Topic 7B: Big Data I (Clustering)

🏡 Welcome to the seventh computer lab for the Science/Health stream of STM1001.

In this computer lab we will carry out a variety of clustering analyses using penguin data from the palmerpenguins R package (Horst, Hill, and Gorman 2020).

By the end of this lab, you should feel comfortable applying various clustering techniques in jamovi. Let’s get started!

🏡 This week’s computer lab is based on the Topic 7B lecture , where we discussed Clustering. If you did not attend the lecture and have not yet reviewed the recording, you can review the slides here .

1 Cluster Analysis

🏡 A cluster is a subset of a data set that consists of observations which, using a chosen metric, are similar to each other, and also dissimilar to other observations¹.

Cluster Analysis is the method of grouping data into clusters, using a clustering technique. There is a large variety of clustering techniques, and each of these techniques uses a different metric for determining the similarity between observations. Don’t worry, we won’t go into all the complicated mathematics involved in these techniques - our focus is on learning how to conduct cluster analyses in jamovi.

Purpose

Clustering is often used as part of an exploratory data analysis procedure, to uncover hidden patterns in a new data set. The main purposes of clustering² are to:

Analyse the data structure
Relate the different elements of the data to each other, and then, most importantly
Aid in classifying the data into certain classes

It is worth noting that in general, we may not be aware of what these classes are, prior to the clustering analysis³.

Clustering Techniques

In this computer lab, we will apply the following popular clustering techniques:

\(k\)-means Clustering
Hierarchical Clustering (optional)

We will provide brief explanations of each of these techniques as we work through this computer lab.

2 Preparations

2.1 Penguin Data

🏡 The penguins data set in the palmerpenguins R package (Horst, Hill, and Gorman 2020) contains recent data on 3 species of penguin (Adelie, Chinstrap and Gentoo) living on islands in the Palmer archipelago, off the coast of Antarctica. We will use this data for our clustering analyses.

This penguin data contains information on numerous variables. The table below provides an example of some recorded values for these different variables (the column names), for 3 different penguins:

species	island	bill_length_mm	bill_depth_mm	flipper_length_mm	body_mass_g	sex	year
Adelie	Torgersen	39.1	18.7	181	3750	male	2007
Gentoo	Biscoe	49.2	15.2	221	6300	male	2007
Chinstrap	Dream	45.5	17.0	196	3500	female	2008

2.2

🏡 Consider the below matrix of scatter plots for the different variables in the penguins data set:

Note here that each scatter plot shows two variables from the penguins data set, plotted against each other.

The variable names are shown on the diagonal boxes - just cross reference a plot to the variable names in that row and column to determine the variables plotted on the \(y\)-axis and \(x\)-axis respectively.

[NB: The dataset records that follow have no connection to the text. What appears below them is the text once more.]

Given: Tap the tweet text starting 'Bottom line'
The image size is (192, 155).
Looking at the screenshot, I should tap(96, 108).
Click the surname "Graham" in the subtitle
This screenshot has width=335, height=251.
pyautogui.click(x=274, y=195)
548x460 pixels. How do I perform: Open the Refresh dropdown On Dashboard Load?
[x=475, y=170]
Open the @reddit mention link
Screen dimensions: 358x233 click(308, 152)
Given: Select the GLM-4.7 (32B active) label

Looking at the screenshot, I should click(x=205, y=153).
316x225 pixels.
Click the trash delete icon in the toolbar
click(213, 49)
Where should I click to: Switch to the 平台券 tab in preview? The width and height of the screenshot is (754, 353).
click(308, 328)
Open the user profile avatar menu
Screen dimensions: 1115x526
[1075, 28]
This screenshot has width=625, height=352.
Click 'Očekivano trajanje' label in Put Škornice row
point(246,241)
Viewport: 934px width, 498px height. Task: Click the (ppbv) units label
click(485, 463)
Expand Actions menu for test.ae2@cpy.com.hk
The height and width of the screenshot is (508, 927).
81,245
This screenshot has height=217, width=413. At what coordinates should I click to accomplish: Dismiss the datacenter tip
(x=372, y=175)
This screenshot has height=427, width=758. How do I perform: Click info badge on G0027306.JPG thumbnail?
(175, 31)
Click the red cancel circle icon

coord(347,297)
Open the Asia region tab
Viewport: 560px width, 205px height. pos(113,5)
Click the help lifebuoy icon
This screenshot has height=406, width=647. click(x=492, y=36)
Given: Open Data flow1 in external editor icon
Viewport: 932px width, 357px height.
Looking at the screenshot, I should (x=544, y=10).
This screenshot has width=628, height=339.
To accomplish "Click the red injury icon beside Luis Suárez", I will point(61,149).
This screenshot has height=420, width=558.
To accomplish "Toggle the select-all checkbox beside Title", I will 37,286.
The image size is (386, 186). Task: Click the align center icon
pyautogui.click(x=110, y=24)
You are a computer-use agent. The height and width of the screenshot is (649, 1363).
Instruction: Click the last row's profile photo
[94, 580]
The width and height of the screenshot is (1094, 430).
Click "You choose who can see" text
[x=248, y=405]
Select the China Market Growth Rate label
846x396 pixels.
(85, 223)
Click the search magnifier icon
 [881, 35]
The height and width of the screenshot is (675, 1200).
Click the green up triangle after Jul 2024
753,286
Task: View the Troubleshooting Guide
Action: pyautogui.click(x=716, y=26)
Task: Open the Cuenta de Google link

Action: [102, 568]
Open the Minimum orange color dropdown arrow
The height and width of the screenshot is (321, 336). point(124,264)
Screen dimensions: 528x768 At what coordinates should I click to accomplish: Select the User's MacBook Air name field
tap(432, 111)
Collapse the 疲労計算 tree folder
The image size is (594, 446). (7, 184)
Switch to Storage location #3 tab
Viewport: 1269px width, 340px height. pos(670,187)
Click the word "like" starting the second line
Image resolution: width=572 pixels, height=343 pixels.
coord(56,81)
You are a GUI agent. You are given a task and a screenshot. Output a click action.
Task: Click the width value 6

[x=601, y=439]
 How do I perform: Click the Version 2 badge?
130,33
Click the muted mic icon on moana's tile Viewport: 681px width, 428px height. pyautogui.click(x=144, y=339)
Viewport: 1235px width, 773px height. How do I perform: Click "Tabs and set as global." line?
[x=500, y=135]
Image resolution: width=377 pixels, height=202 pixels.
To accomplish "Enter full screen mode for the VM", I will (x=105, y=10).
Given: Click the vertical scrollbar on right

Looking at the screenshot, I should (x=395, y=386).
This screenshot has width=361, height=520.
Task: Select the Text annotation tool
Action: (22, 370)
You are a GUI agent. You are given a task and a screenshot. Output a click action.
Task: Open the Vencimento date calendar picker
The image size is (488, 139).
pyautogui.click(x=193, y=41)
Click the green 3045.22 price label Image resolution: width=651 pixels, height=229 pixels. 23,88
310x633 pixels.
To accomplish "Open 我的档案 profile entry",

Hint: For example, the plot shown in the sixth row, fifth column should be body_mass_g plotted on the y-axis against flipper_length_mm on the x-axis.

2.3

🏡 Looking at the scatter plots for the continuous random variables, does it appear that there are any natural clusters that will be easy to identify using a clustering technique? 💬

2.4 Preparing data for Cluster Analysis

🏡 For the purposes of this computer lab, we will assume that we don’t actually have data on the species of each penguin in the penguins data set. Instead, we will conduct cluster analyses using the other information contained in this data set.

If the cluster technique works well, we may end up with clusters for each penguin species!

However, before we begin our clustering analyses, it is important to note the following:

Clustering algorithms only work on continuous variables. As we have seen, the penguins data set contains both continuous and categorical (discrete) variables. Therefore, for our cluster analysis, we will only use a subset of the variables in the penguins data set, namely bill_length_mm, bill_depth_mm, flipper_length_mm and body_mass_g.
Before conducting a cluster analysis, it is also generally a good idea to normalise our data (this process is like the standardisation process covered in section 4.2 of Topic 3). This will remove the effect of different variables being measured on different scales (e.g. flipper length in mm and body mass in grams), and can prevent any single variable overpowering others when being assessed by the cluster algorithm.

Normalising the data consists of two steps:

First, we compute the sample mean and sample standard deviation for each variable.
Second, we subtract the relevant sample mean from each observation, and then divide by the relevant sample standard deviation.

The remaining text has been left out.